Pour l’auteur, une piste pour renouveler l’enseignement en amphithéâtre serait de tirer profit des outils numériques pédagogiques, qui sont déjà accessibles à la plupart des étudiantes et des étudiants via leur propre matériel informatique. Ces outils permettraient de créer différents espaces d’apprentissage (réels et virtuels) au sein même de l’amphithéâtre, à savoir :

  • Une scène, lieu de présentation, mais aussi « place publique » où les étudiantes et les étudiants donnent leur avis. Un écran permettrait par exemple de s’exprimer, de voter, de créer des nuages de mots, de demander des explications complémentaires.
  • Un « feu de camp », propice à la réflexion en petits groupes, par exemple dans des espaces de discussion en ligne.
  • Un nid, endroit calme permettant à la personne étudiante de se concentrer sur ses apprentissages. L’isolement pourrait être permis par l’écran – quoique l’auteur reconnaisse que cela pourrait nuire à l’attention des étudiantes et des étudiants.
  • Une oasis, un espace d’apprentissage informel entre pairs. Cela pourrait prendre la forme de groupes de communication créés par les étudiants et les étudiantes pour échanger en dehors du cours.
  • Un laboratoire, permettant l’expérimentation et les ponts entre la théorie et la pratique. L’auteur suggère pour cet espace l’utilisation de documents de prise de notes collaboratives.
  • Des sources, des espaces de lecture pour compléter ses connaissances. Cela se matérialiserait par l’accès à des ressources éducatives libres.

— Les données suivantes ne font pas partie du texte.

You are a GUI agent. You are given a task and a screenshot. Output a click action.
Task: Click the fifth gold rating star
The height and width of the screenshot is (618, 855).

Dans cette reconfiguration, l’amphithéâtre deviendrait alors un lieu d’apprentissage hybride favorisant une cocréation des connaissances. L’auteur reconnaît néanmoins quelques limites à son dispositif qui devra être expérimenté. Il entrevoit notamment des difficultés liées à son approbation par les personnes étudiantes et des risques de surcharge cognitive et de division de l’attention.

Pourquoi le cours magistral se maintient-il ?

Marc Romainville (Université de Namur) s’intéresse aux discours qui entourent le cours magistral. Il s’interroge sur ce qui permet à ce type de cours de se maintenir comme méthode d’enseignement prédominante, malgré les critiques qui l’assaillent depuis plusieurs décennies et malgré la percée de méthodes pédagogiques actives (ex. classe inversée, étude de cas, apprentissage par problème).

L’auteur fait ainsi ressortir le « rapport didactique coût-efficacité » élevé du cours magistral, en comparaison aux obstacles auxquels font face les personnes souhaitant adopter d’autres méthodes pédagogiques.

« Cet avantage concurrentiel rend le cours magistral très attrayant aux yeux d’enseignants universitaires aux prises avec de multiples injonctions, de productivité croissante en recherche et en publication, de participation aux services internes et externes et de reddition diverse de comptes. » (par. 10)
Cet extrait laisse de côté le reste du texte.